Let Congress say, now, that the standard is the silver dollar, and straightway a loss of $2,350,000,000 will fall upon those among the people of the United States who have no gold, no foreign exchange, no government bonds, no bank stock.

The people, the masses, who have deposits in the various banks, and who hold the money provided by the government, will have to bear the entire loss. What boots it that a large part of this fearful loss will be offset by gains to those [banks and bankers] who now owe this money, and who have been wise enough or fortunate enough to invest it abroad, or to hold it here in gold, or in securities convertible into gold?
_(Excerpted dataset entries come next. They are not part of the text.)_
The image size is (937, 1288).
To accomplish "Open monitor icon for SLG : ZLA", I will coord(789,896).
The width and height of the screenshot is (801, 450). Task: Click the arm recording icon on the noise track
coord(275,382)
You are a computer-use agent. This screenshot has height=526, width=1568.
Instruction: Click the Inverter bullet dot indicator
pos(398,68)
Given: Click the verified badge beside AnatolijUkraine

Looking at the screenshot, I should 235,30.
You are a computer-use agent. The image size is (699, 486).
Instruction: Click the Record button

In the case supposed the poor will all be made poorer, the great bulk of the people who are in moderate circumstances will bear the chief loss, while some few among the rich may possibly be made richer. If these things are clearly appre hender, either in Congress or among the people, will any voice be raised to disturb the public confidence now enjoyed by our money? No patriot, no statesman could wish to disturb it; no demagogue or fanatic would dare to do so.

VIII.-DEFINITENESS AND STABILITY OF VALUE THE ESSENTIAL QUALITIES

OF MONEY.

What quality must money possess in order to conform to natural law, to serve the needs of industry, to command the confidence by which alone it can fulfil its functions as a medium of exchange and a measure of value, and hence to merit the sanction of civil law?

The answer is, the qualities essentially requisite for money are, definiteness and stability of value.

In the payment of wages, and in all small transactions, the current money of the time and place is used to measure values, just as in the retail trade the yardstick is used to measure cloth, pound weights to measure sugar, or pint cups to measure molasses. But beyond the retail trade goods are passed from hand to hand among wholesale dealers by the package or bale, the barrel or hogshead, and are paid for by checks or drafts.*

Now the packages, bales, barrels, hogsheads, and cargoes are aggregations of quantity and weight, based upon primary and fixed units of weight and measurement; in like manner amounts of dollars or pounds sterling, specified in checks, drafts, and bills of exchange, are aggregations of money based upon a primary and fixed unit of value.

Without a perfect understanding and agreement between buyer and seller as to the actual weight of an ounce, and the actual value of a dollar, these transactions * Bonds and stocks are paid for in the same way.